*Exercise aim*:
Which lines of the entries below run from the one holding "更好的 (285, 1762)" to the one holding "[button] (1178, 22)", inclusive? Set down exactly those lines and no others.

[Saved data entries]
* * *

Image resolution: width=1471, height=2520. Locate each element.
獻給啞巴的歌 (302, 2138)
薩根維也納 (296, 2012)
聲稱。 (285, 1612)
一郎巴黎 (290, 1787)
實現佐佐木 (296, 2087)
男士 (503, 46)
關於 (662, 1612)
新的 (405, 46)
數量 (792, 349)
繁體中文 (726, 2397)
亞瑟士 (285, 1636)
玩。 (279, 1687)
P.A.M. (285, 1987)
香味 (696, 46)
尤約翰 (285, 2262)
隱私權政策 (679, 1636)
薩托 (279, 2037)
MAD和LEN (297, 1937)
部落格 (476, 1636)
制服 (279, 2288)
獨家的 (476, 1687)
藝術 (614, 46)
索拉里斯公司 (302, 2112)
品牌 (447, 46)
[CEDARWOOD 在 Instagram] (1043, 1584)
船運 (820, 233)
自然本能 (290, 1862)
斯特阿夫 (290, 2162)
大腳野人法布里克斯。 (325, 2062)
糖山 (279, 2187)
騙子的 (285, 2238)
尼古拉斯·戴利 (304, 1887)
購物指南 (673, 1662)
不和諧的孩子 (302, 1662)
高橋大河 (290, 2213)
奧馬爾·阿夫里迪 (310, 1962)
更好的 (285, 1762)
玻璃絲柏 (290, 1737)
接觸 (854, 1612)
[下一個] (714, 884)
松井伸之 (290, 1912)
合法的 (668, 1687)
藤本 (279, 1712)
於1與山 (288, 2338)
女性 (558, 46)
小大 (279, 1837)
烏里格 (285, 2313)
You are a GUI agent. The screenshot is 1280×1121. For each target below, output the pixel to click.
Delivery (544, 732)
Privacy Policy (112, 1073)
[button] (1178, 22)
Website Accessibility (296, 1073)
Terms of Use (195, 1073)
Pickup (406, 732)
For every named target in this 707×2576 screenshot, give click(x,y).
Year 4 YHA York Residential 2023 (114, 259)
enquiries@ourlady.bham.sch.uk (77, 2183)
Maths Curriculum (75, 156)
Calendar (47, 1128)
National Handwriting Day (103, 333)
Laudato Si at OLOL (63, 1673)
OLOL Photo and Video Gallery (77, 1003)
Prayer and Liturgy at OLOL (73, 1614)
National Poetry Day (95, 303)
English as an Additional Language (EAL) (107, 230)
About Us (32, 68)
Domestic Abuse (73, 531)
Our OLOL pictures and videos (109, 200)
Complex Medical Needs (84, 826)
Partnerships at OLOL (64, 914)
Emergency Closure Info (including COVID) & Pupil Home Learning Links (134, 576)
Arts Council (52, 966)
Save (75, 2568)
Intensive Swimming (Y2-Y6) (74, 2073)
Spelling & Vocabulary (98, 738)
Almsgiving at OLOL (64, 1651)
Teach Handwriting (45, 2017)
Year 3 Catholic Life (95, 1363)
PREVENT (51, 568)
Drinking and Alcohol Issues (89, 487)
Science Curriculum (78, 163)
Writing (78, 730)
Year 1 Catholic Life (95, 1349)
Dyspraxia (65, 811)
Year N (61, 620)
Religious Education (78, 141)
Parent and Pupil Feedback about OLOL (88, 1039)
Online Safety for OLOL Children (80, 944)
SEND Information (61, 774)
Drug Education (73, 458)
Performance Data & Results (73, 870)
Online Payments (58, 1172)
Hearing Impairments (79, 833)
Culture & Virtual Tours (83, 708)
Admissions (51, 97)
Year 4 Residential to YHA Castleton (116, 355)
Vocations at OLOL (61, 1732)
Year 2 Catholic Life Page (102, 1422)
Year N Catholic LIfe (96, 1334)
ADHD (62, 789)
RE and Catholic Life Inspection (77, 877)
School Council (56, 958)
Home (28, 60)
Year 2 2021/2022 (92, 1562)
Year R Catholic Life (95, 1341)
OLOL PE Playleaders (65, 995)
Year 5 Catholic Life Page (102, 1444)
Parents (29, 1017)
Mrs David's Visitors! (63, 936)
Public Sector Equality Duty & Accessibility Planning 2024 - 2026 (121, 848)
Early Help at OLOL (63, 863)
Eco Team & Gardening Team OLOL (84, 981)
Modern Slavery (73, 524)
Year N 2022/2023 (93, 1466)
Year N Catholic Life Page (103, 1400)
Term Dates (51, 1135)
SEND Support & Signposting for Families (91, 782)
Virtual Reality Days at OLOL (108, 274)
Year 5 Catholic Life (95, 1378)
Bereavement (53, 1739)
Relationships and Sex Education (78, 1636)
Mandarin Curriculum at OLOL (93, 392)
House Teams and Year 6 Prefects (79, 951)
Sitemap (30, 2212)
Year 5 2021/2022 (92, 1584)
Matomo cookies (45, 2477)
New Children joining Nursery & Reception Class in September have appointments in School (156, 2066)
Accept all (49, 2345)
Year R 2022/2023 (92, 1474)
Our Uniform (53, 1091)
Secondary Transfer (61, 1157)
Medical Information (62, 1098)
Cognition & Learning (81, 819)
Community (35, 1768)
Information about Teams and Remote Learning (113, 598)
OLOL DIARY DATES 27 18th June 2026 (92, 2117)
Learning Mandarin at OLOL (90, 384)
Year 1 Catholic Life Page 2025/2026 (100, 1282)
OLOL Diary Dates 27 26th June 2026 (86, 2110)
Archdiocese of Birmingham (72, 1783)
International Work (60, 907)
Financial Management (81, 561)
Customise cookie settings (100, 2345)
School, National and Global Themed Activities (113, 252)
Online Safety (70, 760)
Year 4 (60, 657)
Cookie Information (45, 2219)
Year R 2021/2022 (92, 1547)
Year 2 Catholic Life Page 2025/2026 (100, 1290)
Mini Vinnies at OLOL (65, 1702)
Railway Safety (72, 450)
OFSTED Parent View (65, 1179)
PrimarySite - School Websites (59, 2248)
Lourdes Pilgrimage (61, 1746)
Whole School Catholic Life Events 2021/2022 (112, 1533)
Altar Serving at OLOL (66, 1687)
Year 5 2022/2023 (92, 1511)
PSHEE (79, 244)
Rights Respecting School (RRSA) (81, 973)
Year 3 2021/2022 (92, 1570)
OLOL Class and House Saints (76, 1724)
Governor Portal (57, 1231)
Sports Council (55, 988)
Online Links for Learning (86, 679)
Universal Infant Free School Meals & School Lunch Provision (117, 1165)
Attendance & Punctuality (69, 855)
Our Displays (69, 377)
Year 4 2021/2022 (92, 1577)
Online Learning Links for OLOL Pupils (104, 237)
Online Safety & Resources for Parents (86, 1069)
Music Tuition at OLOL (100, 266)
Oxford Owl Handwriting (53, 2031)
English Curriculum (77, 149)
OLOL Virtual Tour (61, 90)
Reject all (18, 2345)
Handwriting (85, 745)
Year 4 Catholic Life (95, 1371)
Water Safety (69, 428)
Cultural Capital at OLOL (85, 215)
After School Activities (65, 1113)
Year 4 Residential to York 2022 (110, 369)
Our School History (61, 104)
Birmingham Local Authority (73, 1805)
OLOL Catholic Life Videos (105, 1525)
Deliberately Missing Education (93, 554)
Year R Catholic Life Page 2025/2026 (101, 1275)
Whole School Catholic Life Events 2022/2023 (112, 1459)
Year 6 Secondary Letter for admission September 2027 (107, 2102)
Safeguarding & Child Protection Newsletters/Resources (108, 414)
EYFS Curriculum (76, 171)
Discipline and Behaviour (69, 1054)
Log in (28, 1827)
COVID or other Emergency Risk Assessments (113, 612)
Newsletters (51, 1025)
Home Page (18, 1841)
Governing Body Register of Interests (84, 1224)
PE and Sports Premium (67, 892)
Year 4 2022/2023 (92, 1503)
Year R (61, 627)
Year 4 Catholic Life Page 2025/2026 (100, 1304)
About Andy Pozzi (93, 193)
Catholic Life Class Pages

* * *

*Exercise solution*:
更好的 (285, 1762)
玻璃絲柏 (290, 1737)
接觸 (854, 1612)
[下一個] (714, 884)
松井伸之 (290, 1912)
合法的 (668, 1687)
藤本 (279, 1712)
於1與山 (288, 2338)
女性 (558, 46)
小大 (279, 1837)
烏里格 (285, 2313)
You are a GUI agent. The screenshot is 1280×1121. For each target below, output the pixel to click.
Delivery (544, 732)
Privacy Policy (112, 1073)
[button] (1178, 22)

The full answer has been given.